**What the exercise asks:** Please copy each line below that contains the string "will".

**Records drawn from a dataset:**
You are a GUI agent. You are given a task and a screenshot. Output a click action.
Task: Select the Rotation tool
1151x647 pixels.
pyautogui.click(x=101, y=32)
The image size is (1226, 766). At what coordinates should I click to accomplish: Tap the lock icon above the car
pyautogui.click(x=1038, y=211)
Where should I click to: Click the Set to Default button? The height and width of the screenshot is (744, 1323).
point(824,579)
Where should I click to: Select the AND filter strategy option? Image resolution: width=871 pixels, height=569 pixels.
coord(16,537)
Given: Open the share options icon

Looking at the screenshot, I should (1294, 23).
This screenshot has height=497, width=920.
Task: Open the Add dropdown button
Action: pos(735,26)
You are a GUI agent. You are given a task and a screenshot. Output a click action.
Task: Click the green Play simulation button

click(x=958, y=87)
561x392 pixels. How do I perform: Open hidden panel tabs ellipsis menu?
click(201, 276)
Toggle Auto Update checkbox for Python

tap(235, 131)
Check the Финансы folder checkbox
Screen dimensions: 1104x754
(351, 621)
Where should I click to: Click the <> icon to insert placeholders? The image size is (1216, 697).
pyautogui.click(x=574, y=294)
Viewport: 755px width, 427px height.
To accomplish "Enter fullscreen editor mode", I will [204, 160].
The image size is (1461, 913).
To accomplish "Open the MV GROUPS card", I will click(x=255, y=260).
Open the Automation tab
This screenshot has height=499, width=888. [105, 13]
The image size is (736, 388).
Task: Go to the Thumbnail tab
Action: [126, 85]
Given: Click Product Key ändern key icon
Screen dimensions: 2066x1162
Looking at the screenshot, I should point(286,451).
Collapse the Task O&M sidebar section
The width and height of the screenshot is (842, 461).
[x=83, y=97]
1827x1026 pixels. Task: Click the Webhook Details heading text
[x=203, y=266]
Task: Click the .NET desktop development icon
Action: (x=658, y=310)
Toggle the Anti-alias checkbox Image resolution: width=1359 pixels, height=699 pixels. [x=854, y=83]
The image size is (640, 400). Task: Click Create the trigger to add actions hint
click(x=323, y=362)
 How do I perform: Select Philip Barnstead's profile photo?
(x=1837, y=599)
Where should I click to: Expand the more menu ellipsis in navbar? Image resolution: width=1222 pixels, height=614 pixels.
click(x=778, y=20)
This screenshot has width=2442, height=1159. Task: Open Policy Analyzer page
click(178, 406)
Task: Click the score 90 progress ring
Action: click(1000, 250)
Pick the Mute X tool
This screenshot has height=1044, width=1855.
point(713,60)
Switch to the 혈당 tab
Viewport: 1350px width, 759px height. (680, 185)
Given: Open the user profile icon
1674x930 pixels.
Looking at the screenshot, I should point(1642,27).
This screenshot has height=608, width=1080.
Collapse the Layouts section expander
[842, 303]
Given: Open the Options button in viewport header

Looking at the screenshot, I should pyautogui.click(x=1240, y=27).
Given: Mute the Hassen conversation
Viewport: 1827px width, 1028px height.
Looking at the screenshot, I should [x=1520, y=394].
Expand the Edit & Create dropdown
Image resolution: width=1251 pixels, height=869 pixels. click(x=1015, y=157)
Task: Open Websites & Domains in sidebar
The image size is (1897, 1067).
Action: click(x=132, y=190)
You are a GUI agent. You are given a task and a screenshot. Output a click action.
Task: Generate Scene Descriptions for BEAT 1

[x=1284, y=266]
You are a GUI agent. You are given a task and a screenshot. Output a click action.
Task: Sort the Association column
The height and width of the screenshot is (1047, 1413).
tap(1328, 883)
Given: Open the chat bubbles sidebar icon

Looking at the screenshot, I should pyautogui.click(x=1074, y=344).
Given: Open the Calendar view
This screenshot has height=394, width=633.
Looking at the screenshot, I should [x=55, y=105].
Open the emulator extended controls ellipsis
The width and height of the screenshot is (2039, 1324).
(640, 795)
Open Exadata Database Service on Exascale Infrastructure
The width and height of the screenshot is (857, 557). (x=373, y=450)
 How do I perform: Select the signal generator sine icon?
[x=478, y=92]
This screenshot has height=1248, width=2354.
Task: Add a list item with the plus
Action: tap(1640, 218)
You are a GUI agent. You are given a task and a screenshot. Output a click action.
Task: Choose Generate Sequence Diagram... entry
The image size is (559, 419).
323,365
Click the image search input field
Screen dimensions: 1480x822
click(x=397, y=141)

**Reply to the exercise:**
To accomplish "Enter fullscreen editor mode", I will [204, 160].
To accomplish "Open the MV GROUPS card", I will click(x=255, y=260).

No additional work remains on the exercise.